KENAI, Alaska — Regulators are considering reducing the amount of halibut that fishermen are allowed to catch along the Pacific coast next year.

The International Pacific Halibut Commission is expected to consider next month adopting a 24 percent reduction to the annual Pacific halibut quota for fisheries from Alaska to California, the Peninsula Clarion reported .

The reduction was recommended due to low recruitment rates among young halibut populations over the last decade and increasing pressure on the fish stocks from commercial, subsistence and recreational fishing, according to a report presented to the intergovernmental organization at its meeting last month.

Alaskan fishermen caught more than 20.8 million pounds (9.4 million kilograms) of halibut this year in regulatory areas that cover waters in the Cook Inlet and Gulf of Alaska. A total of 42.4 million pounds (19.2 million kilograms) of the fish were caught across all the regulatory waters.

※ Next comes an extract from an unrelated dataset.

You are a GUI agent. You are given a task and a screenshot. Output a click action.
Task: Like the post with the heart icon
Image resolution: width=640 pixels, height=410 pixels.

Halibut fishermen have faced increased restrictions in recent years as the fish populations in southern Alaska have declined. Halibut populations are projected to continue gradually declining for the next few years under the current fishing rates, according to the report.

The report recommended dropping the catch quota to 31 million pounds (14 million kilograms) as anything above would likely continue the halibut decline.

The commission is scheduled to make a final decision at its meeting in Portland, Oregon, in late January.